**ASSIGNMENT:** What is needed is a verbatim copy of all the records.

**RECORDS FOR PROCESSING:**

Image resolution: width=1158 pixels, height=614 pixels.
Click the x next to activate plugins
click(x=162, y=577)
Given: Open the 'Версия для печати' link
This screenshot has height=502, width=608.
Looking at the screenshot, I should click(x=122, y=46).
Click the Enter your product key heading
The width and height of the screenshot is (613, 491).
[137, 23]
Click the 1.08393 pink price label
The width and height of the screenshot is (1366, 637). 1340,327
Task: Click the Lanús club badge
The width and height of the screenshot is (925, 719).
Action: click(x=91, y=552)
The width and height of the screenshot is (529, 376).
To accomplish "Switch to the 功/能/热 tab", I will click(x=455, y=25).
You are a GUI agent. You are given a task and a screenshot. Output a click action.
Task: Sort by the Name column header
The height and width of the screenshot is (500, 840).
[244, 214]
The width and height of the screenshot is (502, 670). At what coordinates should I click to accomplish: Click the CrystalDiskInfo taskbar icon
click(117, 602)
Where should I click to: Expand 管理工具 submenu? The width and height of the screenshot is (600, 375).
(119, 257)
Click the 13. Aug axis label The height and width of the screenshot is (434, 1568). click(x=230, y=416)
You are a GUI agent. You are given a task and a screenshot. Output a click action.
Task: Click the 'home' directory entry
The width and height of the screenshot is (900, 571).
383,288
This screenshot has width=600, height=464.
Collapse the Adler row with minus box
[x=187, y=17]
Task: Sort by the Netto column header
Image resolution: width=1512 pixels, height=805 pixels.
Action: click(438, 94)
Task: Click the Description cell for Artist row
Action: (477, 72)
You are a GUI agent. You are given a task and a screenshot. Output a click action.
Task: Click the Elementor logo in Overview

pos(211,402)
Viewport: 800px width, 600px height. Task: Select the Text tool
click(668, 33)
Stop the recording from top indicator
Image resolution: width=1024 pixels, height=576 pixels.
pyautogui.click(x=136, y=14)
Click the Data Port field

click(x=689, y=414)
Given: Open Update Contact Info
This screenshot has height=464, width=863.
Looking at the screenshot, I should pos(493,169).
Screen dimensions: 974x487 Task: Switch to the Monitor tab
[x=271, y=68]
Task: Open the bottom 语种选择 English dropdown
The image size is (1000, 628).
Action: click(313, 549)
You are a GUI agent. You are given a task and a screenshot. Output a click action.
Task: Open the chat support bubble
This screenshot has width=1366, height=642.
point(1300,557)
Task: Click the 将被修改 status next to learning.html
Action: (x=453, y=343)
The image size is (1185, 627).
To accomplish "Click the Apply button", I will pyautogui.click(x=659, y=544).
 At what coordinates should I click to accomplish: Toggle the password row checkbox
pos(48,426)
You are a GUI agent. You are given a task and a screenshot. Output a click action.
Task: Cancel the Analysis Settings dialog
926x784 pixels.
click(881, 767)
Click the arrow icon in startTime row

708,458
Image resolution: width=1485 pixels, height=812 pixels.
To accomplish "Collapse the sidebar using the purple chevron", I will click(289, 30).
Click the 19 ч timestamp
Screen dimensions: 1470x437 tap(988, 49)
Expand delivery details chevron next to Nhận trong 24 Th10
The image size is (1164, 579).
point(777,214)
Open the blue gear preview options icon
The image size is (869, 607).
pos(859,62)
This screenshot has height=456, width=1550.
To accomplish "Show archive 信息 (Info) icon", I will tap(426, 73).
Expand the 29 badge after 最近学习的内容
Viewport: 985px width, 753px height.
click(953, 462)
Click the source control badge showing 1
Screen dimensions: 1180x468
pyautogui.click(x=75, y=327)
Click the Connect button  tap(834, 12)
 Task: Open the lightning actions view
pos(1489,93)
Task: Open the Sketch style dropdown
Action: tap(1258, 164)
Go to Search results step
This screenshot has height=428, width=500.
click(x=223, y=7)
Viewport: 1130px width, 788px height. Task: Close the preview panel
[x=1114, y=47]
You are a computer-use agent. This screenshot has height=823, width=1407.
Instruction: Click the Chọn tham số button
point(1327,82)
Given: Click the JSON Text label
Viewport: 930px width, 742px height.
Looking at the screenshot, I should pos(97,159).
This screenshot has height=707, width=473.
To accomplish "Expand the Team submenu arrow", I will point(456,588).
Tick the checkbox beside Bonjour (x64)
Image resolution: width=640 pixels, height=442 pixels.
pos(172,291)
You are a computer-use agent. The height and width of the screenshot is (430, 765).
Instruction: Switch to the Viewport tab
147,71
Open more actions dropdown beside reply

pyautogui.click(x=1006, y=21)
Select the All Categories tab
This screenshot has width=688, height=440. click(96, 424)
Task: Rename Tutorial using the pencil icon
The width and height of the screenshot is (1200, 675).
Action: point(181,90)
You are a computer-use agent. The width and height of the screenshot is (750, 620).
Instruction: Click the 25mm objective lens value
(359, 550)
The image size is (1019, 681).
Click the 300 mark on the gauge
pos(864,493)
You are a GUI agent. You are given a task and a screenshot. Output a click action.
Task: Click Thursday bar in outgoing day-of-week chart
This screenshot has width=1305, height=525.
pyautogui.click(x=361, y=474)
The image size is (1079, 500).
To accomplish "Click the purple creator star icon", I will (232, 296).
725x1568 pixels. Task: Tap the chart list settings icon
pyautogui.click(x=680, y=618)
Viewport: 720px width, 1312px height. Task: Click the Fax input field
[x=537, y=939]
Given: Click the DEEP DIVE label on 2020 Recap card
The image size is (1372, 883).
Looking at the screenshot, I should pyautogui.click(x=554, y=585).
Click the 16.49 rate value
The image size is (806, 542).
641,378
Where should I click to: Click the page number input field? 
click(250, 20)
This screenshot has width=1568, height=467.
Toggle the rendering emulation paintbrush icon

**WRITTEN ANSWER:**
Image resolution: width=1158 pixels, height=614 pixels.
Click the x next to activate plugins
click(x=162, y=577)
Given: Open the 'Версия для печати' link
This screenshot has height=502, width=608.
Looking at the screenshot, I should click(x=122, y=46).
Click the Enter your product key heading
The width and height of the screenshot is (613, 491).
[137, 23]
Click the 1.08393 pink price label
The width and height of the screenshot is (1366, 637). 1340,327
Task: Click the Lanús club badge
The width and height of the screenshot is (925, 719).
Action: click(x=91, y=552)
The width and height of the screenshot is (529, 376).
To accomplish "Switch to the 功/能/热 tab", I will click(x=455, y=25).
You are a GUI agent. You are given a task and a screenshot. Output a click action.
Task: Sort by the Name column header
The height and width of the screenshot is (500, 840).
[244, 214]
The width and height of the screenshot is (502, 670). At what coordinates should I click to accomplish: Click the CrystalDiskInfo taskbar icon
click(117, 602)
Where should I click to: Expand 管理工具 submenu? The width and height of the screenshot is (600, 375).
(119, 257)
Click the 13. Aug axis label The height and width of the screenshot is (434, 1568). click(x=230, y=416)
You are a GUI agent. You are given a task and a screenshot. Output a click action.
Task: Click the 'home' directory entry
The width and height of the screenshot is (900, 571).
383,288
This screenshot has width=600, height=464.
Collapse the Adler row with minus box
[x=187, y=17]
Task: Sort by the Netto column header
Image resolution: width=1512 pixels, height=805 pixels.
Action: click(438, 94)
Task: Click the Description cell for Artist row
Action: (477, 72)
You are a GUI agent. You are given a task and a screenshot. Output a click action.
Task: Click the Elementor logo in Overview

pos(211,402)
Viewport: 800px width, 600px height. Task: Select the Text tool
click(668, 33)
Stop the recording from top indicator
Image resolution: width=1024 pixels, height=576 pixels.
pyautogui.click(x=136, y=14)
Click the Data Port field

click(x=689, y=414)
Given: Open Update Contact Info
This screenshot has height=464, width=863.
Looking at the screenshot, I should pos(493,169).
Screen dimensions: 974x487 Task: Switch to the Monitor tab
[x=271, y=68]
Task: Open the bottom 语种选择 English dropdown
The image size is (1000, 628).
Action: click(313, 549)
You are a GUI agent. You are given a task and a screenshot. Output a click action.
Task: Open the chat support bubble
This screenshot has width=1366, height=642.
point(1300,557)
Task: Click the 将被修改 status next to learning.html
Action: (x=453, y=343)
The image size is (1185, 627).
To accomplish "Click the Apply button", I will pyautogui.click(x=659, y=544).
 At what coordinates should I click to accomplish: Toggle the password row checkbox
pos(48,426)
You are a GUI agent. You are given a task and a screenshot. Output a click action.
Task: Cancel the Analysis Settings dialog
926x784 pixels.
click(881, 767)
Click the arrow icon in startTime row

708,458
Image resolution: width=1485 pixels, height=812 pixels.
To accomplish "Collapse the sidebar using the purple chevron", I will click(289, 30).
Click the 19 ч timestamp
Screen dimensions: 1470x437 tap(988, 49)
Expand delivery details chevron next to Nhận trong 24 Th10
The image size is (1164, 579).
point(777,214)
Open the blue gear preview options icon
The image size is (869, 607).
pos(859,62)
This screenshot has height=456, width=1550.
To accomplish "Show archive 信息 (Info) icon", I will tap(426, 73).
Expand the 29 badge after 最近学习的内容
Viewport: 985px width, 753px height.
click(953, 462)
Click the source control badge showing 1
Screen dimensions: 1180x468
pyautogui.click(x=75, y=327)
Click the Connect button  tap(834, 12)
 Task: Open the lightning actions view
pos(1489,93)
Task: Open the Sketch style dropdown
Action: tap(1258, 164)
Go to Search results step
This screenshot has height=428, width=500.
click(x=223, y=7)
Viewport: 1130px width, 788px height. Task: Close the preview panel
[x=1114, y=47]
You are a computer-use agent. This screenshot has height=823, width=1407.
Instruction: Click the Chọn tham số button
point(1327,82)
Given: Click the JSON Text label
Viewport: 930px width, 742px height.
Looking at the screenshot, I should pos(97,159).
This screenshot has height=707, width=473.
To accomplish "Expand the Team submenu arrow", I will point(456,588).
Tick the checkbox beside Bonjour (x64)
Image resolution: width=640 pixels, height=442 pixels.
pos(172,291)
You are a computer-use agent. The height and width of the screenshot is (430, 765).
Instruction: Switch to the Viewport tab
147,71
Open more actions dropdown beside reply

pyautogui.click(x=1006, y=21)
Select the All Categories tab
This screenshot has width=688, height=440. click(96, 424)
Task: Rename Tutorial using the pencil icon
The width and height of the screenshot is (1200, 675).
Action: point(181,90)
You are a computer-use agent. The width and height of the screenshot is (750, 620).
Instruction: Click the 25mm objective lens value
(359, 550)
The image size is (1019, 681).
Click the 300 mark on the gauge
pos(864,493)
You are a GUI agent. You are given a task and a screenshot. Output a click action.
Task: Click Thursday bar in outgoing day-of-week chart
This screenshot has width=1305, height=525.
pyautogui.click(x=361, y=474)
The image size is (1079, 500).
To accomplish "Click the purple creator star icon", I will (232, 296).
725x1568 pixels. Task: Tap the chart list settings icon
pyautogui.click(x=680, y=618)
Viewport: 720px width, 1312px height. Task: Click the Fax input field
[x=537, y=939]
Given: Click the DEEP DIVE label on 2020 Recap card
The image size is (1372, 883).
Looking at the screenshot, I should pyautogui.click(x=554, y=585).
Click the 16.49 rate value
The image size is (806, 542).
641,378
Where should I click to: Click the page number input field? 
click(250, 20)
This screenshot has width=1568, height=467.
Toggle the rendering emulation paintbrush icon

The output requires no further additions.